“Running Suvarnabhumi Isn’t Just About Business—We Are the Gateway for Tourism”
With a firm hand, AOT’s new GM is putting a female touch on the largest airport operation in the country.
By Laurence Civil
She was born at Don Muang Royal Thai Air Force Base. Her father was a fighter pilot, and she spent her childhood surrounded by planes. After graduation she had ambitions of being an airhostess, but friends of her father’s saw opportunities in the building of the passenger terminal, Bangkok’s first civilian airport. Rawewan Netrakavesna was a pioneer in the transfer of flight operations from the Royal Thai Air Force to the newly formed Airports Authority of Thailand (AOT). Thirty-five years ago, her first job at Don Muang was working with a small team of young women at the information desk and handling VIPs. Today she is general manager of Suvarnabhumi International Airport, a 24/7 operation that employs100,000 people.
“Before taking up this role I was general manager of Chiang Mai International Airport, and the first woman to be appointed to the role,” she says. “For me that was the perfect job: 18-hour flight operations job, shutting down overnight. I was happy. I loved being in the north, and that was where I graduated. When my bosses asked if I would be interested in being nominated for this role, I said no. Leave me where I am, and I will get you five million passengers using Chiang Mai international Airport. I achieved what I promised, so they moved me here—a job I never expected that I would be doing.”
“While in Chiang Mai, I realized that the gray airport building needed green areas to make it more pleasing to the passenger,” she says. “We won awards based on the airport ambience. When I arrived at Suvarnabhumi, I felt the ambiance here needed to be the same type of thing. It may be because I am a woman, but I wanted to bring a different way of looking at life at the airport. Fresh-cut flowers, while attractive, would be too static. I wanted something living, and the horizontal wall gave back more floor space while creating more oxygen and a better quality of life.
The vertical gardens are in three locations around the passenger terminal, 89 square meters at Gate 1, and 47 square meters at both gates 3 and 8. The vertical garden wall is made up of a series of small plant-holding drawers which can be easily changed. The mood reflects special events through the year, such as Valentine’s Day, Loy Krathong, Christmas, and New Year’s. The color theme of the leaves is changed every four months.
“It’s not an essential part of the airport operation,” she says. “I see it as our ethical responsibility, and I hope that others in AOT will share my way of thinking.”
“Cycling has become a popular sport in Thailand,” she explains. “The chairman of the board of AOT asked me to address the issue of creating a cycling lane on the site of the former access road, which was used in the construction of the airport but is no longer used.
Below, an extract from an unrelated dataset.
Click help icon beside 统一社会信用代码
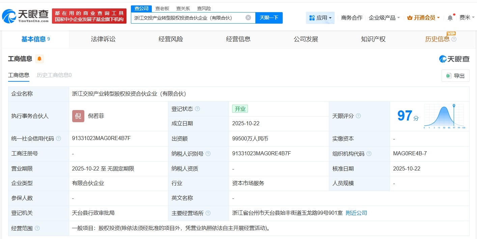This screenshot has width=477, height=239. click(58, 138)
I handed the project to our engineering departments. Their research—drawn from the ‘Guide to Bikeways, Pavement, Design, Construction and Maintenance for South Australia’—discovered the ideal surface was a combination of rubber composite with asphalt.
“The track is 23.5 kilometers long, 4.8 meters wide, built at a cost of THB 28.5 million. It’s open daily from 6 a.m. to 6 p.m., free of charge. We colored the track green to increase visibility, as there is no means of electricity in the area. During the week, we receive an average of 200 cyclists a day, and this increases to 2,000 on weekends and public holidays, with as many as 1,200 on the track at peak times, between 5 p.m. and 6 p.m. Restrooms and a rest area with refreshments are available.
“After nine months in office, we managed to convince the airlines to move their ticketing counters to the sixth floor to give more much-needed space back to the passengers on the departure concourse,” she says. “I am the fifth general manager, and finally it happened.”
“My term of duty ends in September,” she adds. “I am a hyperactive, a childless widow. To do nothing would bore me. I like to be clear and quick in the way I work. I would like to drop to four days a week, just eight hours a day. Running Suvarnabhumi isn’t just about business—we are the gateway for tourism.
“I have enjoyed my last year working here, I enjoy work. I am flexible and negotiate to find solutions.
“People need to learn from their mistakes. The second time they make the same mistake, I give them a yellow card. If you make the same mistake three times, don’t expect to stay on my team.
“I had glass panels put in my office door so that I can see out, and my team can see in. My door, my phone, and even online chat are open as are all lines of communication.”